In a clinical study by Model Clinical Research LLC, Baltimore MD, in collaboration with MannKind Corporation, investigators are seeking to demonstrate that the addition of mealtime Afrezza (aka Technosphere Insulin) can significantly lower HbA1c within 3 months in uncontrolled type 2 diabetes patients initially having HbA1c of 7.5 or higher, despite at least 6 months of prior therapy with diabetes medications.
The trial protocol instructs patients to follow a weekly Treat-to-Target BG Testing Regimen and make Afrezza dose changes according to an Afrezza Titration Algorithm.
In spite of growing clinical evidence that early initiation of insulin therapy has repeatedly demonstrated significant results, including complete remission of the disease, the American Diabetes Association still has insulin therapy as the last step in its Diabetes Standards of Care.

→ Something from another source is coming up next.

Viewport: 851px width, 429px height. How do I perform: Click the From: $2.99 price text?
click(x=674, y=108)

In early stages of Type 2 diabetes, insulin resistance and other factors often causes the pancreas to become over-stressed and unable to keep up with the body's demand for insulin. In layman's terms, the beta cells in the pancreas begin to wear out. Critics of the ADA and the AACE are becoming increasingly vocal in their dissent against the recommendation within the ADA's Standard of Care which advocates early treatment of diabetes with oral medications, such as Metformin, stating that Metformin does nothing to assist the pancreas or improve its ability to produce sufficient levels of insulin. Early intensive insulin therapy, on the other hand, can provide a respite to the over-stressed pancreas by providing much-needed insulin and enabling the pancreas to recuperated and generate new insulin-producing beta cells at a rate that will meet the body's demand while, at the same time, lowering insulin resistance.
Recently, the American Diabetes Association announced changes that would enable the organization to more rapidly response to scientific discoveries for the treatment of diabetes, stating in a press release that, "Beginning with the 2018 ADA Standards of Medical Care in Diabetes, the Standards document will be a “living” document where notable updates are incorporated into the Standards, as determined appropriate by the Professional Practice Committee, noting that their decades-long practice of annually reviewing medical advances would be replaced with more frequent updates, what they described as a "living" Standards of Care, in response to important events such as "new treatments with the potential to impact patient care" and publication of new findings "that support a change to a recommendation and/or evidence level of a recommendation".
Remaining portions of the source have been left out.